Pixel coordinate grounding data
= Beginning of Section =

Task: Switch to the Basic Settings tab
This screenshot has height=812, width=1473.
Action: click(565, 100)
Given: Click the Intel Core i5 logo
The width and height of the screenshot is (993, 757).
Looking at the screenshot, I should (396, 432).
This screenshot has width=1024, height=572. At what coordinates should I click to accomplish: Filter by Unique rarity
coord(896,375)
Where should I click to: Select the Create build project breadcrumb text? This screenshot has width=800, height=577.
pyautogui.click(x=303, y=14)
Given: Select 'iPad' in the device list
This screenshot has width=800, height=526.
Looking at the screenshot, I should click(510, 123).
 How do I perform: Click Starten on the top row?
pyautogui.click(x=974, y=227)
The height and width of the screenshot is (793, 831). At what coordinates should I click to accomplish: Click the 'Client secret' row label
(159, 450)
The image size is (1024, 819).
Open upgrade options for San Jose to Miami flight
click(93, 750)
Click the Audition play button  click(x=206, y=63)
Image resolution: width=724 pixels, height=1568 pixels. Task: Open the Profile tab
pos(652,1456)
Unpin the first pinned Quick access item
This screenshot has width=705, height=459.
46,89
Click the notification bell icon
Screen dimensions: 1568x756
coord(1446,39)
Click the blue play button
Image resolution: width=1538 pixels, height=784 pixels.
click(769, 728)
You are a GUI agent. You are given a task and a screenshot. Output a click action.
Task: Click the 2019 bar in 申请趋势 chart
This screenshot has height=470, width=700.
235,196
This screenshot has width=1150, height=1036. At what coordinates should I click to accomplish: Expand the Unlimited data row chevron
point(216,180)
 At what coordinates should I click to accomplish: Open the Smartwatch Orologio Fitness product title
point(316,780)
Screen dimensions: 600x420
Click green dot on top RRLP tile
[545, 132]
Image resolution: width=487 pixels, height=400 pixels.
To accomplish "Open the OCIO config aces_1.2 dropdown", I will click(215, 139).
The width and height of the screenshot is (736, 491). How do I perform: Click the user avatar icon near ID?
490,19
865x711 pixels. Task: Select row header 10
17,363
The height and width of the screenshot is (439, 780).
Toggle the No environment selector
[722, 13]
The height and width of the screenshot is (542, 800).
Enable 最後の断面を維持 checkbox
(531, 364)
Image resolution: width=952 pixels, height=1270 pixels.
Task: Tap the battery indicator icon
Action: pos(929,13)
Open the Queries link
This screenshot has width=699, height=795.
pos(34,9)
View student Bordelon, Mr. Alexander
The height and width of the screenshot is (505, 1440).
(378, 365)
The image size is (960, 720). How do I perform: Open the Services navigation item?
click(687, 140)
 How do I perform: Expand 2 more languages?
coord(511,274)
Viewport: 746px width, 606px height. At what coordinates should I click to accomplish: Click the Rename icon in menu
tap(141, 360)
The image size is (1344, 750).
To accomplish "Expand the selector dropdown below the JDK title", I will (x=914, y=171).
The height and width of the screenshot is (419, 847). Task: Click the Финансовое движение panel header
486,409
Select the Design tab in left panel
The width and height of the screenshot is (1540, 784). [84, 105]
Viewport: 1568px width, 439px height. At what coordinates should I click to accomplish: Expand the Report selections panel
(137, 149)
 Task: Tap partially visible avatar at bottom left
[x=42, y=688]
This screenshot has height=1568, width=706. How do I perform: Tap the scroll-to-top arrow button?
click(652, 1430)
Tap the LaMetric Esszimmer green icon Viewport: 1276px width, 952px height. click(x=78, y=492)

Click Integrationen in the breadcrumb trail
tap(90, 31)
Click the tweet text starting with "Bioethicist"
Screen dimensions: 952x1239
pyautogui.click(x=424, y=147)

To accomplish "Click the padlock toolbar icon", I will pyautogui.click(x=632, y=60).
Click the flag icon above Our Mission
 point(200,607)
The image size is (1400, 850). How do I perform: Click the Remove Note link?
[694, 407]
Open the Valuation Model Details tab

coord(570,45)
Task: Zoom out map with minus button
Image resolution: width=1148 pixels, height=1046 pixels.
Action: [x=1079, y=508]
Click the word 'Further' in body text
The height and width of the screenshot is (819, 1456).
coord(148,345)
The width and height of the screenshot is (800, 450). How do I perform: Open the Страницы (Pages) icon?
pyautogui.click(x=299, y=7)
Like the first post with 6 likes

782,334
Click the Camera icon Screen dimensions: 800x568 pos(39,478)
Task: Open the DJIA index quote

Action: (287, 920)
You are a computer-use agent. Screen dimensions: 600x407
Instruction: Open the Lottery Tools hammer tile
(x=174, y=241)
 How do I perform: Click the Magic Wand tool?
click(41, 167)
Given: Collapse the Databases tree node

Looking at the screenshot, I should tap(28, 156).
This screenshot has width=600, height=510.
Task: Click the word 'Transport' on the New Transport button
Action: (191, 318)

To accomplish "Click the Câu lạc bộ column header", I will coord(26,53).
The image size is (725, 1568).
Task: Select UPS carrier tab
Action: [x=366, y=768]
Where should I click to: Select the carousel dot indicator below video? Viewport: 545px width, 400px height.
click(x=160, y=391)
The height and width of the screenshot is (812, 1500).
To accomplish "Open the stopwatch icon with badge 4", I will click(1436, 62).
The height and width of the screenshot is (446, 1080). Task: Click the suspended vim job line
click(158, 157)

= End of Section =

TASK REQUIREMENTS:
Return every line from the entries above that includes the word "dropdown".

WRITTEN ANSWER:
To accomplish "Open the OCIO config aces_1.2 dropdown", I will click(215, 139).
To accomplish "Expand the selector dropdown below the JDK title", I will (x=914, y=171).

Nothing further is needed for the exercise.